= SOURCE PASSAGE =
— START —
Kubernetes Usage Guide

Introduction#

Our current guide assumes that the user has a Linux-based environment and has acquired the access token from the administrator.

During our trial period, please fill out the following Apex Trial Request Form to get access. Please also indicate that you need kubernetes access.

Accessing Kubernetes Cluster#

You can access the cluster by using the provided kubectl client on apex-login. Alternatively, you can also install kubectl on your local terminal and apply the following kubernetes config. Please refer to the following kubernetes guide for installing kubectl client.

Login#

Users should obtain the client access token provided by the administrator. Due to existing cluster limitation, we have to manually validate your credentials before provisioning your access token. Please contact apex@cmkl.ac.th to request your log-in token.
— END —
= WHAT YOU ARE ASKED TO DO =
Update the Kubernetes usage guide from "Kubernetes Usage Guide" up to and including "need kubernetes access." by changing "administrator" to "system administrator".

= DATA LINES =
— START —
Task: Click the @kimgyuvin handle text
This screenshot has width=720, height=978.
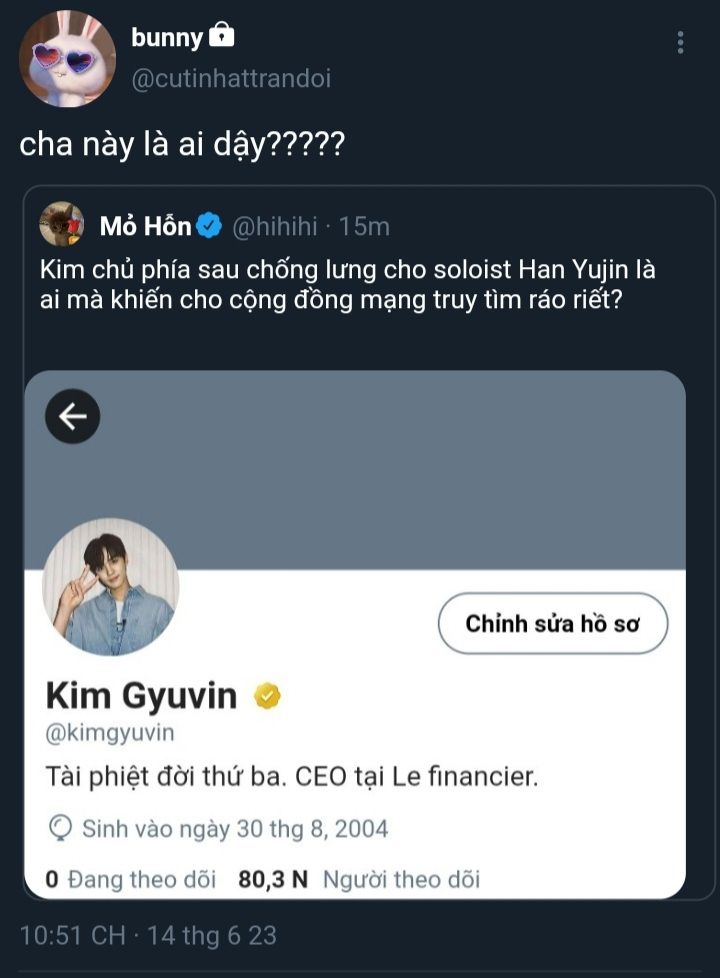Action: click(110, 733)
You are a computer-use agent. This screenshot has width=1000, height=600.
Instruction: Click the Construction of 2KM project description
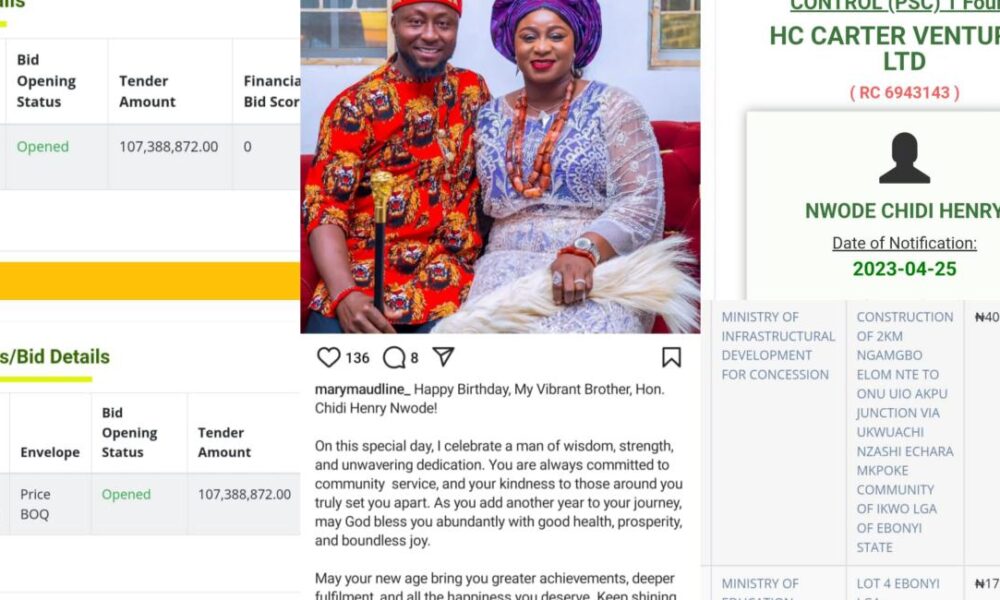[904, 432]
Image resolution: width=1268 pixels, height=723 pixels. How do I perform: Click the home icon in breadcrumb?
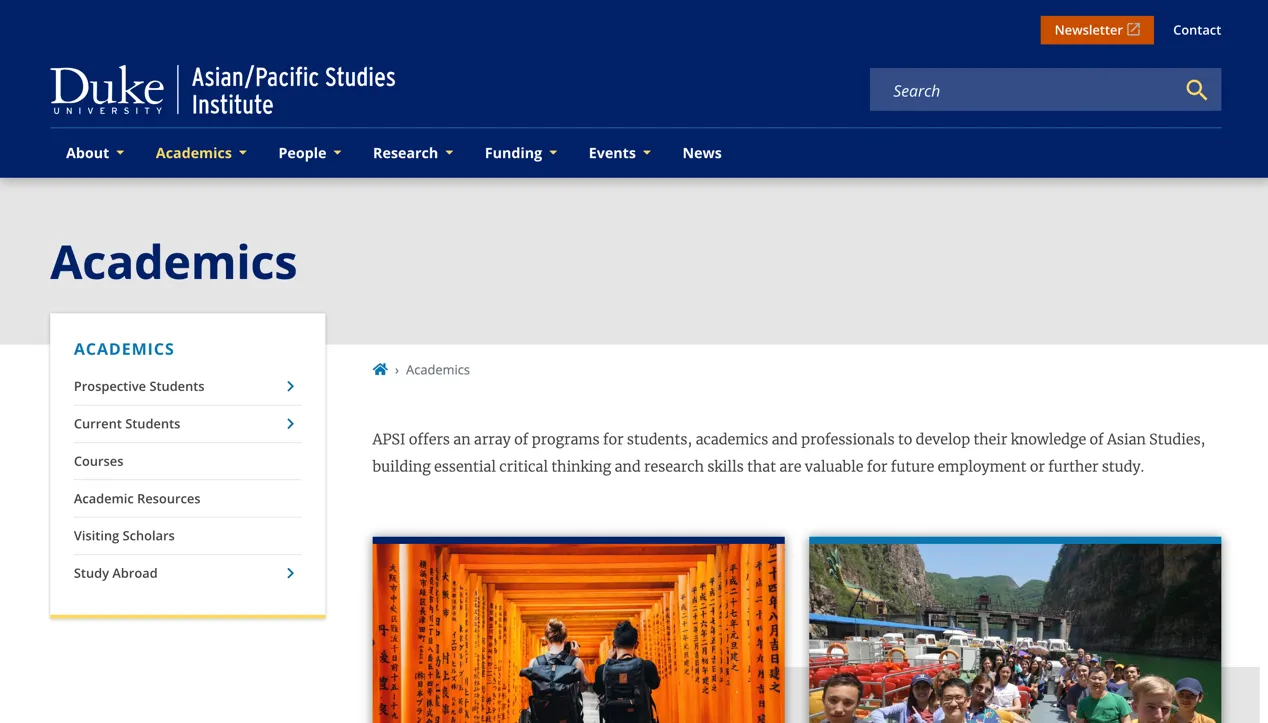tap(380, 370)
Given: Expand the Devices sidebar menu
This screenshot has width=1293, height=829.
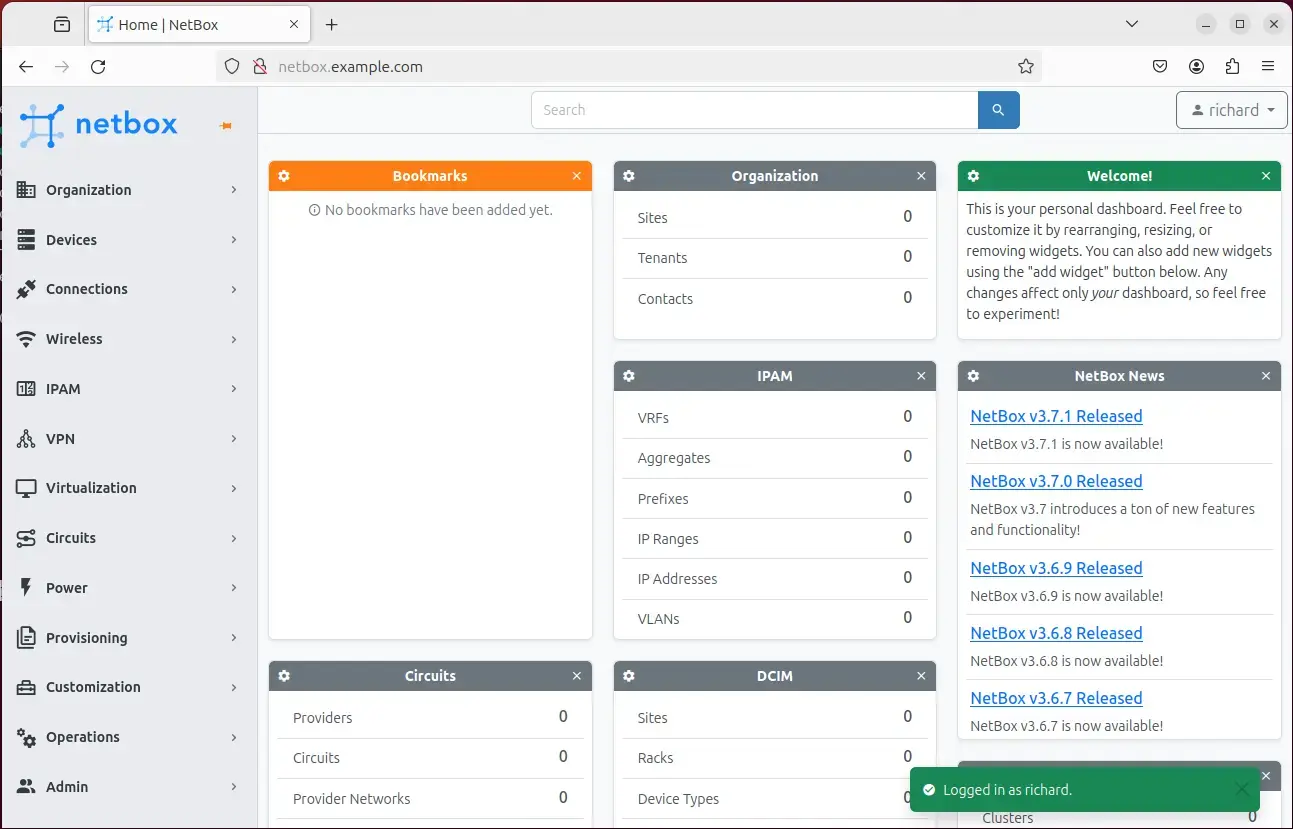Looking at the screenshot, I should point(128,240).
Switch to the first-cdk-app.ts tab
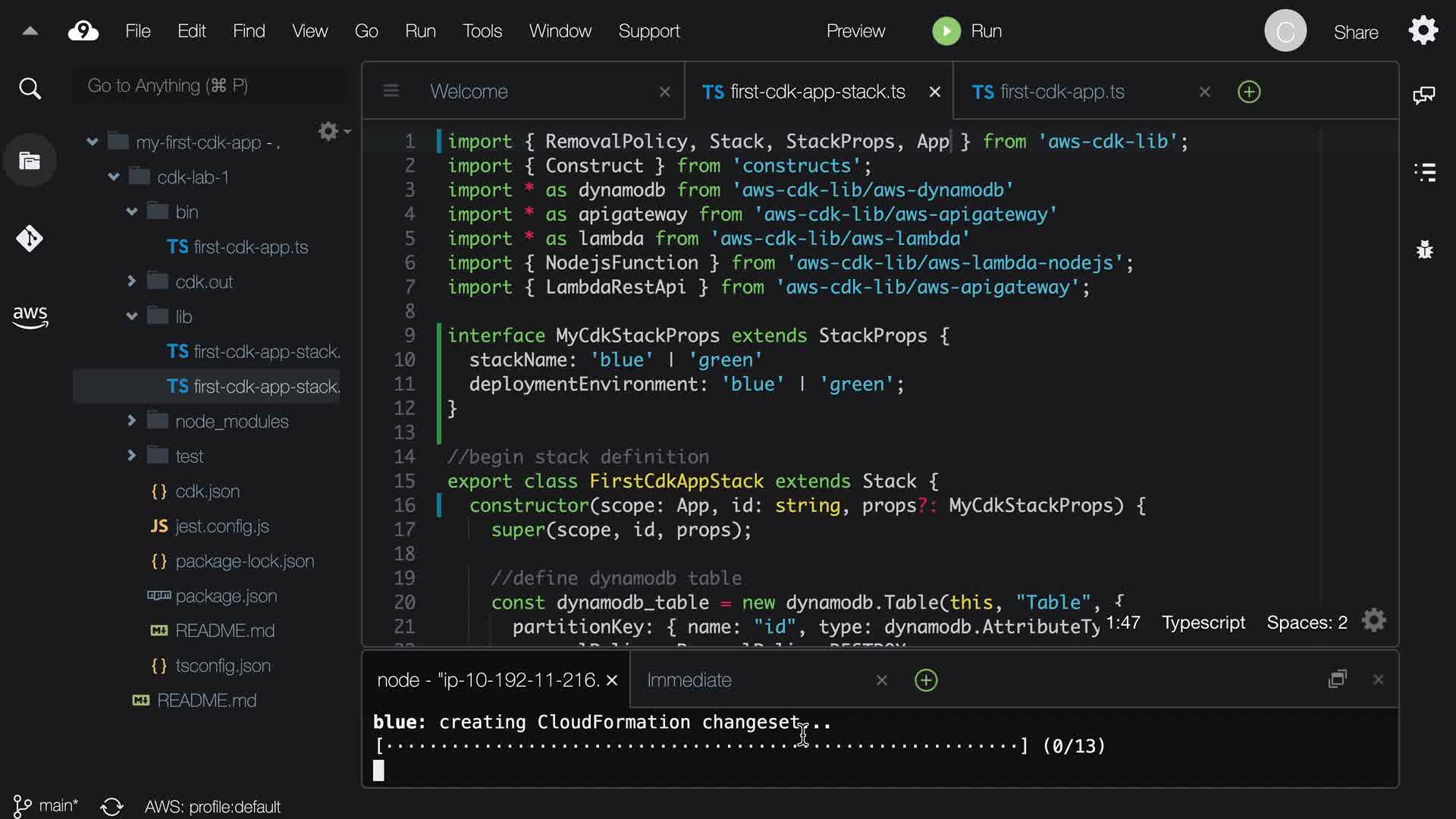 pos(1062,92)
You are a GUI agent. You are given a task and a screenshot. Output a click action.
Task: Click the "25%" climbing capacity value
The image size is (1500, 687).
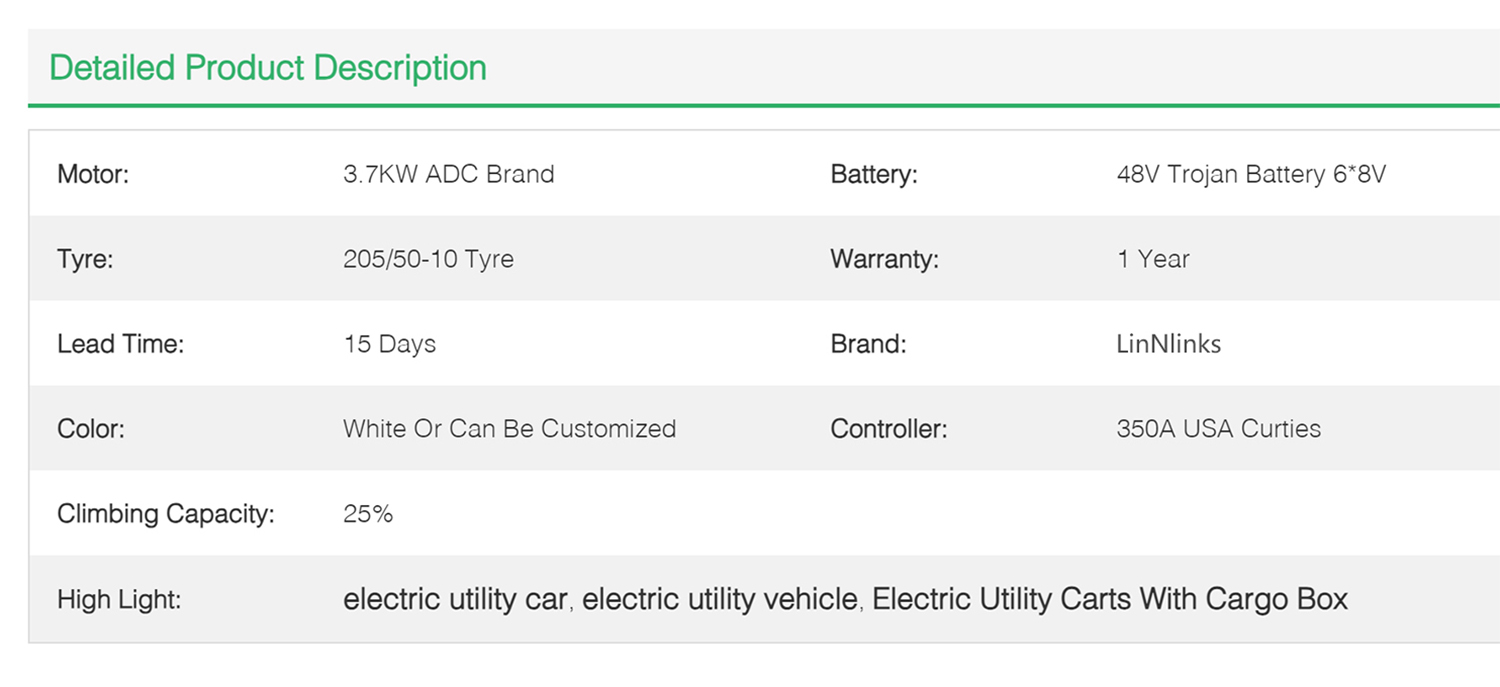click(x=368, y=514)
— END —
= RESPONSE BELOW =
Kubernetes Usage Guide

Introduction#

Our current guide assumes that the user has a Linux-based environment and has acquired the access token from the system administrator.

During our trial period, please fill out the following Apex Trial Request Form to get access. Please also indicate that you need kubernetes access.